Source records:

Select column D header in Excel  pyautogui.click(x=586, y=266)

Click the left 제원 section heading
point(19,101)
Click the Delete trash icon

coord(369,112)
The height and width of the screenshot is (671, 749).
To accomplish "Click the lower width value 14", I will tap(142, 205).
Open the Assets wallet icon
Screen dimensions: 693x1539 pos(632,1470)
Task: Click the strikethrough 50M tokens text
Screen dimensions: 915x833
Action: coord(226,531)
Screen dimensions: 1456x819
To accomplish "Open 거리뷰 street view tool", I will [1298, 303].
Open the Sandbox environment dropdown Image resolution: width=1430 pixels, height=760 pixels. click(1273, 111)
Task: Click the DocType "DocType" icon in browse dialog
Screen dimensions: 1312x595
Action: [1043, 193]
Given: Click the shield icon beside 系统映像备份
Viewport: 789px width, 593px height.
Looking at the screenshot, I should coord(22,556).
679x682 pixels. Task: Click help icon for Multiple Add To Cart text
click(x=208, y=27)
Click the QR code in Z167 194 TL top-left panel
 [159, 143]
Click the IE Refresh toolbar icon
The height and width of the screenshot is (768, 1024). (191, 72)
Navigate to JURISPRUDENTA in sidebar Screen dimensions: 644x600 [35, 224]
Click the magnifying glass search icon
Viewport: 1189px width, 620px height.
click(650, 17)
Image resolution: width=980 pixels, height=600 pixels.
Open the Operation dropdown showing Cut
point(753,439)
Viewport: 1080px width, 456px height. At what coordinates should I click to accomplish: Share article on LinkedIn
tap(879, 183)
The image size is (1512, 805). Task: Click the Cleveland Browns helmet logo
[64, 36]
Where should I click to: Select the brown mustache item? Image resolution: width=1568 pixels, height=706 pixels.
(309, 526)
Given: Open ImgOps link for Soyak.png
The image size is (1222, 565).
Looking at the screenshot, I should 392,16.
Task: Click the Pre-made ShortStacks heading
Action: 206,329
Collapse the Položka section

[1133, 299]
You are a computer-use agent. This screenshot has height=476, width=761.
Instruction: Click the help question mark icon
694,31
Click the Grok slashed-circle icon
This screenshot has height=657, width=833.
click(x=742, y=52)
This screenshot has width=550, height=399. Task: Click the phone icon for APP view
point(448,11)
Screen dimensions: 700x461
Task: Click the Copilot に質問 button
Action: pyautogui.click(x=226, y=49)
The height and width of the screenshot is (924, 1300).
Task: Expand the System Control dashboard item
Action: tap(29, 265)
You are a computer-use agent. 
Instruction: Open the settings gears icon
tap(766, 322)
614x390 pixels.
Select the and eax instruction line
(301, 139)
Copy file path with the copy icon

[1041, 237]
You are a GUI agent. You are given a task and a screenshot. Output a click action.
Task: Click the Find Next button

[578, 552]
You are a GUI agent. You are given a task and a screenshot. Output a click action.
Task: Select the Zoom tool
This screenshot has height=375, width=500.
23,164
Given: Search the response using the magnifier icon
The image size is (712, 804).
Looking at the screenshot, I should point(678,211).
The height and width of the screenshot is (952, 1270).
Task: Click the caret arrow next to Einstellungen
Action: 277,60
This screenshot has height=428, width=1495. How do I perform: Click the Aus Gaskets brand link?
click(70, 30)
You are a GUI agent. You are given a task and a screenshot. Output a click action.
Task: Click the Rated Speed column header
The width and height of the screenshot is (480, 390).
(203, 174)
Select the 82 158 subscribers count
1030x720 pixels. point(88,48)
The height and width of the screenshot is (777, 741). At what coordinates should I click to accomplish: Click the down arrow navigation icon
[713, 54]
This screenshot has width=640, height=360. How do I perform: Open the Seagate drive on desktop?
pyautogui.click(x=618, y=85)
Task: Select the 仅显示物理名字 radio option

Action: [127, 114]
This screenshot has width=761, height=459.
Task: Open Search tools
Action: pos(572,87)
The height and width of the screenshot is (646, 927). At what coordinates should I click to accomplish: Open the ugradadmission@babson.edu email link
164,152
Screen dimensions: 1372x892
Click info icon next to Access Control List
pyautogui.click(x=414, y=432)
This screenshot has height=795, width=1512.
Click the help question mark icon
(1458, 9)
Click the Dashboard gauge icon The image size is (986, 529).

- **EXERCISE DIRECTIONS**: The data above must be restated word for word.

- **ANSWER SECTION**:
Select column D header in Excel  pyautogui.click(x=586, y=266)

Click the left 제원 section heading
point(19,101)
Click the Delete trash icon

coord(369,112)
The height and width of the screenshot is (671, 749).
To accomplish "Click the lower width value 14", I will tap(142, 205).
Open the Assets wallet icon
Screen dimensions: 693x1539 pos(632,1470)
Task: Click the strikethrough 50M tokens text
Screen dimensions: 915x833
Action: coord(226,531)
Screen dimensions: 1456x819
To accomplish "Open 거리뷰 street view tool", I will [1298, 303].
Open the Sandbox environment dropdown Image resolution: width=1430 pixels, height=760 pixels. click(1273, 111)
Task: Click the DocType "DocType" icon in browse dialog
Screen dimensions: 1312x595
Action: [1043, 193]
Given: Click the shield icon beside 系统映像备份
Viewport: 789px width, 593px height.
Looking at the screenshot, I should coord(22,556).
679x682 pixels. Task: Click help icon for Multiple Add To Cart text
click(x=208, y=27)
Click the QR code in Z167 194 TL top-left panel
 [159, 143]
Click the IE Refresh toolbar icon
The height and width of the screenshot is (768, 1024). (191, 72)
Navigate to JURISPRUDENTA in sidebar Screen dimensions: 644x600 [35, 224]
Click the magnifying glass search icon
Viewport: 1189px width, 620px height.
click(650, 17)
Image resolution: width=980 pixels, height=600 pixels.
Open the Operation dropdown showing Cut
point(753,439)
Viewport: 1080px width, 456px height. At what coordinates should I click to accomplish: Share article on LinkedIn
tap(879, 183)
The image size is (1512, 805). Task: Click the Cleveland Browns helmet logo
[64, 36]
Where should I click to: Select the brown mustache item? Image resolution: width=1568 pixels, height=706 pixels.
(309, 526)
Given: Open ImgOps link for Soyak.png
The image size is (1222, 565).
Looking at the screenshot, I should 392,16.
Task: Click the Pre-made ShortStacks heading
Action: 206,329
Collapse the Položka section

[1133, 299]
You are a computer-use agent. This screenshot has height=476, width=761.
Instruction: Click the help question mark icon
694,31
Click the Grok slashed-circle icon
This screenshot has height=657, width=833.
click(x=742, y=52)
This screenshot has width=550, height=399. Task: Click the phone icon for APP view
point(448,11)
Screen dimensions: 700x461
Task: Click the Copilot に質問 button
Action: pyautogui.click(x=226, y=49)
The height and width of the screenshot is (924, 1300).
Task: Expand the System Control dashboard item
Action: tap(29, 265)
You are a computer-use agent. 
Instruction: Open the settings gears icon
tap(766, 322)
614x390 pixels.
Select the and eax instruction line
(301, 139)
Copy file path with the copy icon

[1041, 237]
You are a GUI agent. You are given a task and a screenshot. Output a click action.
Task: Click the Find Next button

[578, 552]
You are a GUI agent. You are given a task and a screenshot. Output a click action.
Task: Select the Zoom tool
This screenshot has height=375, width=500.
23,164
Given: Search the response using the magnifier icon
The image size is (712, 804).
Looking at the screenshot, I should point(678,211).
The height and width of the screenshot is (952, 1270).
Task: Click the caret arrow next to Einstellungen
Action: 277,60
This screenshot has height=428, width=1495. How do I perform: Click the Aus Gaskets brand link?
click(70, 30)
You are a GUI agent. You are given a task and a screenshot. Output a click action.
Task: Click the Rated Speed column header
The width and height of the screenshot is (480, 390).
(203, 174)
Select the 82 158 subscribers count
1030x720 pixels. point(88,48)
The height and width of the screenshot is (777, 741). At what coordinates should I click to accomplish: Click the down arrow navigation icon
[713, 54]
This screenshot has width=640, height=360. How do I perform: Open the Seagate drive on desktop?
pyautogui.click(x=618, y=85)
Task: Select the 仅显示物理名字 radio option

Action: [127, 114]
This screenshot has width=761, height=459.
Task: Open Search tools
Action: pos(572,87)
The height and width of the screenshot is (646, 927). At what coordinates should I click to accomplish: Open the ugradadmission@babson.edu email link
164,152
Screen dimensions: 1372x892
Click info icon next to Access Control List
pyautogui.click(x=414, y=432)
This screenshot has height=795, width=1512.
Click the help question mark icon
(1458, 9)
Click the Dashboard gauge icon The image size is (986, 529).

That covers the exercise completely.